Court Opinion

ID: 8115424
Source: CourtListenerOpinion
Date Created: 2022-09-09 14:45:27.278048+00
Date Added: 2024-06-11T16:38:49.301958
License: Public Domain

It is said that the defendant properly refused to proceed *724with, the trial of Townsley because the affidavit before him did not charge an offense. If this point were well taken it might not be available to the defendant in the present action. But very clearly the point is not well taken. The act under which the affidavit is filed, being the act of April 10, 1889, “To regulate the sale of milk, ’ ’ provides:
“Whoever * * * * sells * * * adulterated milk, * * * shall, for a first offense, be punished by a fine of not less than fifty or more than two hundred dollars; for a second offense by a fine of not less than one hundred nor more than three hundred dollars, or by imprisonment in the workhouse for not less than thirty nor more than sixty days; and for a subsequent 'offense, by a fine of fifty dollars, and by imprisonment in the workhouse of not less than sixty days nor more than ninety days.”
The fourth section of this act provides that milk which contains less than twelve per cent- solids shall be deemed to be adulterated. Counsel fou the defendant do not demonstrate, nor does it appear to be demonstrable, that the act charged, to-wit, selling milk which contained 10.61 per cent, of solids, and no more, is not a violation of the statute.

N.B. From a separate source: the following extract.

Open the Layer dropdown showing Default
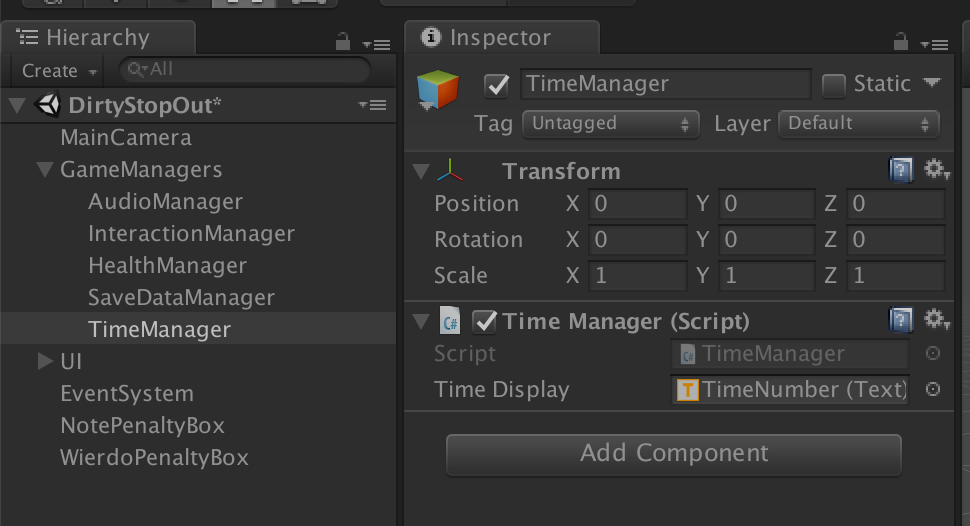 pyautogui.click(x=858, y=124)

It is further urged that the defendant, as justice of the peace, is without jurisdiction to try the accused without the intervention of a jury. The affidavit does not charge the sale as other than a first offense and, therefore, imprisonment could not,' under the provisions of the statute above quoted, be a part of the punishment. Not only would this conclusion follow the rule applicable to such cases, that every fact relied upon to increase a penalty or punishment must be charged, but it is required by the express terms of Section 3718a, Revised Statutes:
“And provided further, that where, in any such laws, after the first offense, a different punishment is provided for subsequent offenses, the information or affidavit, in order to avail the State of the benefit of such additional punishment, shall so charge that it is the second or subsequent offense, and unless such special charge is so made, the punishment shall in all cases be as of the first offense.”

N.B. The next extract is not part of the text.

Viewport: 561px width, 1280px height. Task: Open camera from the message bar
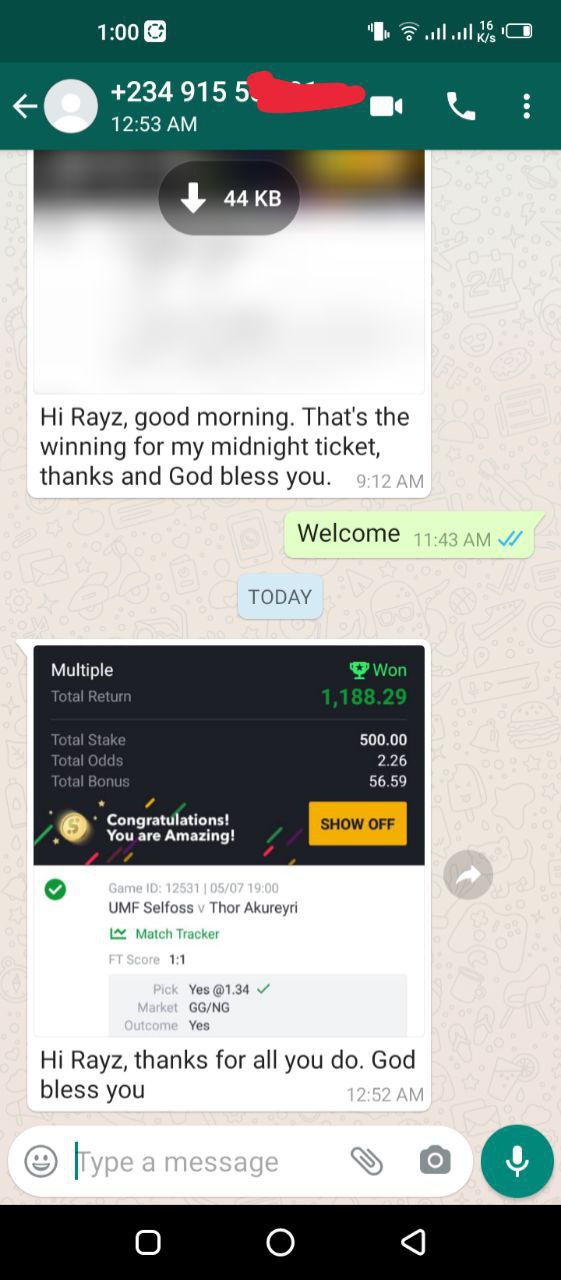[434, 1161]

Since Inwood v. The State, 42 Ohio St., 186, it has not been disputable in this state that the General Assembly may provide for the trial without the intervention of a jury of offenses of the character of this, where imprisonment is not a part of the punishment. By Section 3718a, Revised Statutes, jurisdiction *725of these cases has been conferred upon justices of the peace (The State of Ohio v. Ruedy, 57 Ohio St., 224). There is no provision of the statute for sitmmoning a jury except upon the condition prescribed in the section referred to: “In any such prosecution where imprisonment may be a part of the punishment, if a trial by jury be not waived.” Since the defendant, as a justice of the peace, was vested with jurisdiction to try the accused, and was without authority to call a jury for the trial of the charge preferred by this affidavit, his refusal to try the accused without a jury is a refusal to exercise his jurisdiction.
In support of the demurrer it is further insisted that mandamus will not lie to compel the performance of the suggested duty because the defendant has decided that he is without jurisdiction and that decision, if erroneous, can be corrected only by proceeding in error. No statute authorizing a proceeding in error for the reversal of such proceeding has been pointed out, nor does this view of the subject admit the well recognized office of the writ of mandamus. Formerly the writ of procedendo ad judicmm was awarded by a court of superior jurisdiction to compel a inferior tribunal to proceed in cases where it refused to act because doubtful of its jurisdiction, or satisfied that it had none. It was, in substance, a writ of mandamus though having a peculiar name because of its office in the particular case. But in modern practice the distinction in name has disappeared and mandamus is allowed, not to control discretion, but to compel its exercise. In re Turner, 5 Ohio, 542; State, ex rel, v. McCarty, Judge, 52 Ohio St., 363.

Demurrer overruled and peremptory ivrit allowed.